■ EXTRACTO:
Me parece bien que el presidente electo Donald Trump respondiera la llamada de Tsai Ing-wen, presidenta de Taiwán. Lo cortés no quita lo prudente. Se trata de una mujer educada e inteligente. Taiwán, pese a todo, es una isla aliada de Washington con la que existen vínculos históricos muy fuertes en el orden económico y militar.

En realidad, ese gesto de cortesía no pone en peligro la política de Una China proclamada desde tiempos de Jimmy Carter. El presidente de Estados Unidos tiene derecho a hablar con quien desee y la diplomacia china no debiera ser tan quisquillosa y sensible por asuntos simbólicos.

No obstante, resulta mucho más peligroso amenazar a ese país con sanciones económicas y tarifas arancelarias debido a la balanza comercial favorable que China posee con relación a Estados Unidos, como si las transacciones comerciales arrojaran una suma cero en las que uno gana todo lo que el otro pierde. Francamente, yo pensaba que Donald Trump tenía una mejor comprensión de los fenómenos económicos.

■ Entradas de texto y de ubicación de elementos:
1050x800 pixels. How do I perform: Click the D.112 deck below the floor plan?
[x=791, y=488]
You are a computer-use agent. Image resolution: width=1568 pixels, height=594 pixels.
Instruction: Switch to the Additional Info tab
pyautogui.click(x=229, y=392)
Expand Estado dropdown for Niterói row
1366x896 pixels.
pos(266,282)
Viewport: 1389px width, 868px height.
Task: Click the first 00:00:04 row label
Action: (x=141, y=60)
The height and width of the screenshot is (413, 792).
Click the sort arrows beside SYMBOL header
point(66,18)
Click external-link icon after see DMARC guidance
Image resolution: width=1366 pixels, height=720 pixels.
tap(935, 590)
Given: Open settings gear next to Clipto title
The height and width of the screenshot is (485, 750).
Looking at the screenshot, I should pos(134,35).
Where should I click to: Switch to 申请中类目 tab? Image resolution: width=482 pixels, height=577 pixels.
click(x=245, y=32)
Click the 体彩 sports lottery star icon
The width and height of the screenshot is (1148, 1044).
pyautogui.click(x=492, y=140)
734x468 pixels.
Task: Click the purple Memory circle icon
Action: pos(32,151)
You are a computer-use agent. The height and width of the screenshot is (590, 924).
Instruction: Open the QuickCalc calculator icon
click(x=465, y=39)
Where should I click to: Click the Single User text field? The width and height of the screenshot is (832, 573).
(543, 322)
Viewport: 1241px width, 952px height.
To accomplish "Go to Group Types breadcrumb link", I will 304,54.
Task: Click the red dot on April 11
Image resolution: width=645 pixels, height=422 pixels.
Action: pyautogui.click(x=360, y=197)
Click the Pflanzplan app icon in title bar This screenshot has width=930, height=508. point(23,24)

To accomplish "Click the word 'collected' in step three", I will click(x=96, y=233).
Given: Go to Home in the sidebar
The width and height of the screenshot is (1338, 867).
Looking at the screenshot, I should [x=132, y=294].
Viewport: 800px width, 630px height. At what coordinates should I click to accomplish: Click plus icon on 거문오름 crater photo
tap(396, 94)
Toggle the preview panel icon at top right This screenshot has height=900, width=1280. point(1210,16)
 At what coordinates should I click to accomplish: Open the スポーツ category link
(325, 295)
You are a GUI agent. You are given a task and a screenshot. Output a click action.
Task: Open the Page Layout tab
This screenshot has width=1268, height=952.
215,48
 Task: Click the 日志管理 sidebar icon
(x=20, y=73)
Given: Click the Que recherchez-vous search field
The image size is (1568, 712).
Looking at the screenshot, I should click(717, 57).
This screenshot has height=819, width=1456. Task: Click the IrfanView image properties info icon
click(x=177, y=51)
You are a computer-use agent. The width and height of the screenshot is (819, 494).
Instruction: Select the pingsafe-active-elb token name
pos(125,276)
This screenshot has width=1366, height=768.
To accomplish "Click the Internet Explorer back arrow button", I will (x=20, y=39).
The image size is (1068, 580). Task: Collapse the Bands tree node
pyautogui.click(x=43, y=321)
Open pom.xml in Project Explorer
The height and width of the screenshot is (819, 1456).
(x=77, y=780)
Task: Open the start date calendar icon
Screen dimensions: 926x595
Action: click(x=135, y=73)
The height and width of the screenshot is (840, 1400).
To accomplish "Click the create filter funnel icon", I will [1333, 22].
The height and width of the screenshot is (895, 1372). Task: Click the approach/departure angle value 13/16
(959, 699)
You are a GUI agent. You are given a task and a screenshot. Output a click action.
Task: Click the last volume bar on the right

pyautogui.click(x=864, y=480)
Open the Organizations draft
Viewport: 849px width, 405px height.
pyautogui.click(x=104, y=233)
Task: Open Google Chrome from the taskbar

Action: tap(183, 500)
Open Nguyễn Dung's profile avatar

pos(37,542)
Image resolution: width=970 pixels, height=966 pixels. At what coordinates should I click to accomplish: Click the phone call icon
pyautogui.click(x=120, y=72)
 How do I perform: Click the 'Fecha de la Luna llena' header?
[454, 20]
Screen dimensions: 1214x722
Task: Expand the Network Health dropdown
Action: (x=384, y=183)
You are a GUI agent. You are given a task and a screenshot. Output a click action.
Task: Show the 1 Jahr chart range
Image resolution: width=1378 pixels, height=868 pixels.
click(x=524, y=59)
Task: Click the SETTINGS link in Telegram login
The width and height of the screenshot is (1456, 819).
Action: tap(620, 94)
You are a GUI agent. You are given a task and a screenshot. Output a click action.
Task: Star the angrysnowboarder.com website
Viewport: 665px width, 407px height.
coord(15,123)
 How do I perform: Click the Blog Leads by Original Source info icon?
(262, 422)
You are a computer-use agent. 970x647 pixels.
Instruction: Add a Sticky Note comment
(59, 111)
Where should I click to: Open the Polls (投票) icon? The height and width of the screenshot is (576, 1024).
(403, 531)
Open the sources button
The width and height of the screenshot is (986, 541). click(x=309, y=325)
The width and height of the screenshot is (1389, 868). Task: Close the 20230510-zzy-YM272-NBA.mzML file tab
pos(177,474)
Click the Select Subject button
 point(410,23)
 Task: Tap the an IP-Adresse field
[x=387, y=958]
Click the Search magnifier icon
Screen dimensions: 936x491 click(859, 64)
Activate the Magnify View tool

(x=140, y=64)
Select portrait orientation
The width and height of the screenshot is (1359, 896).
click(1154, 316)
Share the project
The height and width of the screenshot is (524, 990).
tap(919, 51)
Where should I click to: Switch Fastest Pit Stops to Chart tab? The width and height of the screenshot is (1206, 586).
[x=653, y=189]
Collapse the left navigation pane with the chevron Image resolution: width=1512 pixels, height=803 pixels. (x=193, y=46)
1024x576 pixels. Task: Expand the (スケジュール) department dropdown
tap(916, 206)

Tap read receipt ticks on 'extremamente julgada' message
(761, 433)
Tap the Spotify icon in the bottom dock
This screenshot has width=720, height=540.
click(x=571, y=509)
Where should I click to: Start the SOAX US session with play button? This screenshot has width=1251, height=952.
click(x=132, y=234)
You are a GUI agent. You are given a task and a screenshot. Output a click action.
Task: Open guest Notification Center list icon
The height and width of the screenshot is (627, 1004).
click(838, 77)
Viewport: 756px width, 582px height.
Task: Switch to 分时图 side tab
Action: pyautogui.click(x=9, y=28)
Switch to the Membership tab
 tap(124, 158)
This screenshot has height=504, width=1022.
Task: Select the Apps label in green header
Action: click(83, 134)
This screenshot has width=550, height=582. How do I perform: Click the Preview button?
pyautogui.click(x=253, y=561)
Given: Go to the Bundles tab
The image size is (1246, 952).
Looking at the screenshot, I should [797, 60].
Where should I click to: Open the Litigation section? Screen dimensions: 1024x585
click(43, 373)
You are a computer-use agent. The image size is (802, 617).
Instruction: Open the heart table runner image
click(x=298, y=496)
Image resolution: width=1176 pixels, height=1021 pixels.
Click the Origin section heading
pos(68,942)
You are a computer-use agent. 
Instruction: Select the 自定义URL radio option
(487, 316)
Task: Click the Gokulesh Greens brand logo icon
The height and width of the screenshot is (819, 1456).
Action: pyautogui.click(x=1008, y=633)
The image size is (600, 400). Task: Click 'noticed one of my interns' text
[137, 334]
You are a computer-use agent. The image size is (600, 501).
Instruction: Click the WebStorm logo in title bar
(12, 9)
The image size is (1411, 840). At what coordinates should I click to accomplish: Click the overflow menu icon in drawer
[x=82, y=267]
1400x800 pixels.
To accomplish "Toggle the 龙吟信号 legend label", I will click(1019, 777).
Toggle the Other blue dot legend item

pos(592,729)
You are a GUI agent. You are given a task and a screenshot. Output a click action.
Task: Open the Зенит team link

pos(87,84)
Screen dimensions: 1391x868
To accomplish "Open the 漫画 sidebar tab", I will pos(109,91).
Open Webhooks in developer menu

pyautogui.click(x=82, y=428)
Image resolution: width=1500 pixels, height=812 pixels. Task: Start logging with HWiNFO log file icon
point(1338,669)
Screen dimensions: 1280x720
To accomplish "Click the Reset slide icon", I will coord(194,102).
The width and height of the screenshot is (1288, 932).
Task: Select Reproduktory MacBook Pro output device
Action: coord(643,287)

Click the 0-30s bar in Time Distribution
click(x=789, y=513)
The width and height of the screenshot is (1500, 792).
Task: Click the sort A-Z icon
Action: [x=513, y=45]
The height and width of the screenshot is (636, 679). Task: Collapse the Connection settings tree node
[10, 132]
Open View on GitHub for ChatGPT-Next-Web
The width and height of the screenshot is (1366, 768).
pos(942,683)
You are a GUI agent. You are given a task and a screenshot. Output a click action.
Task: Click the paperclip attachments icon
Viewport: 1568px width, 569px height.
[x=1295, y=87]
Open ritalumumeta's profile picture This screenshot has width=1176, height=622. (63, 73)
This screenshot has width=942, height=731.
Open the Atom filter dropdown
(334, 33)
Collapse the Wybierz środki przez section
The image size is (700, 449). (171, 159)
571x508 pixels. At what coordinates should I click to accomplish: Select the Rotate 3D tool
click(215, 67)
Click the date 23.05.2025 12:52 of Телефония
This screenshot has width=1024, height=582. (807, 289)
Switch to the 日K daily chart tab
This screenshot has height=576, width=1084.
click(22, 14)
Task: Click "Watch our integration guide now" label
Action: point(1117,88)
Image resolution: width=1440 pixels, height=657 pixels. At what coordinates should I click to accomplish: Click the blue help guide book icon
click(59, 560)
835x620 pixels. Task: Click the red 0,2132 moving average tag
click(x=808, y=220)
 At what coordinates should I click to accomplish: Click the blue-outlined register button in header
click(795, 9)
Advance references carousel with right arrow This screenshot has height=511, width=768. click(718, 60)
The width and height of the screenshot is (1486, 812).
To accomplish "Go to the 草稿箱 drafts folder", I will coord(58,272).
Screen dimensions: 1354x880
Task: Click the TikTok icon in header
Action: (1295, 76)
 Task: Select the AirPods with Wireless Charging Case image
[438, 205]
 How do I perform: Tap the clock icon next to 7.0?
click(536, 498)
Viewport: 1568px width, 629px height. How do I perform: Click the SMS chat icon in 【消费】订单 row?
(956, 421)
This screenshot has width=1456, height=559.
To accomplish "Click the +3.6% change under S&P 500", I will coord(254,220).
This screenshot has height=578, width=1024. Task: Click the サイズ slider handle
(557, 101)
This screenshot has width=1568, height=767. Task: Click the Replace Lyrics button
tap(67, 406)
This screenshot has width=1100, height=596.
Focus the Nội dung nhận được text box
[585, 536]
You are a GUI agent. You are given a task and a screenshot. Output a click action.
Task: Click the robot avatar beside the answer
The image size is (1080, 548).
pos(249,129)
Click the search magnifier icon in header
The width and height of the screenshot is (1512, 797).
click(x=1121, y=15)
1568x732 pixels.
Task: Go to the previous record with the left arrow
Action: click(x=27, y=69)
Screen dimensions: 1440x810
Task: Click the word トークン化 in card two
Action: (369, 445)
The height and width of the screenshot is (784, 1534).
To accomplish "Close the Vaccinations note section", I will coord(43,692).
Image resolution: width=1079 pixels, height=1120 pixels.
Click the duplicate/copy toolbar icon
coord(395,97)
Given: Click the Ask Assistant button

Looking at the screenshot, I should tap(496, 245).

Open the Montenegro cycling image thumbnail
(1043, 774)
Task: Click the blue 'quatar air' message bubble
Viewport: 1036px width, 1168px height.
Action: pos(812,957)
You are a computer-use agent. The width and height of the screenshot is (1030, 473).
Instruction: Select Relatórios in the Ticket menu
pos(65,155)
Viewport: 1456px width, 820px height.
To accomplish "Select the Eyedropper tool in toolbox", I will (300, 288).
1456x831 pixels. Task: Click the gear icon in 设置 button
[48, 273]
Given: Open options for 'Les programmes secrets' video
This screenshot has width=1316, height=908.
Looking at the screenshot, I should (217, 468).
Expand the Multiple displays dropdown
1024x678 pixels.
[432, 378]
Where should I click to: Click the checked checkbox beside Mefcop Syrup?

■ TAREA A REALIZAR:
Reproduzca de forma íntegra y literal el extracto anterior sobre la llamada de Tsai Ing-wen a Donald Trump.

■ RESULTADO DEL EJERCICIO:
Me parece bien que el presidente electo Donald Trump respondiera la llamada de Tsai Ing-wen, presidenta de Taiwán. Lo cortés no quita lo prudente. Se trata de una mujer educada e inteligente. Taiwán, pese a todo, es una isla aliada de Washington con la que existen vínculos históricos muy fuertes en el orden económico y militar.

En realidad, ese gesto de cortesía no pone en peligro la política de Una China proclamada desde tiempos de Jimmy Carter. El presidente de Estados Unidos tiene derecho a hablar con quien desee y la diplomacia china no debiera ser tan quisquillosa y sensible por asuntos simbólicos.

No obstante, resulta mucho más peligroso amenazar a ese país con sanciones económicas y tarifas arancelarias debido a la balanza comercial favorable que China posee con relación a Estados Unidos, como si las transacciones comerciales arrojaran una suma cero en las que uno gana todo lo que el otro pierde. Francamente, yo pensaba que Donald Trump tenía una mejor comprensión de los fenómenos económicos.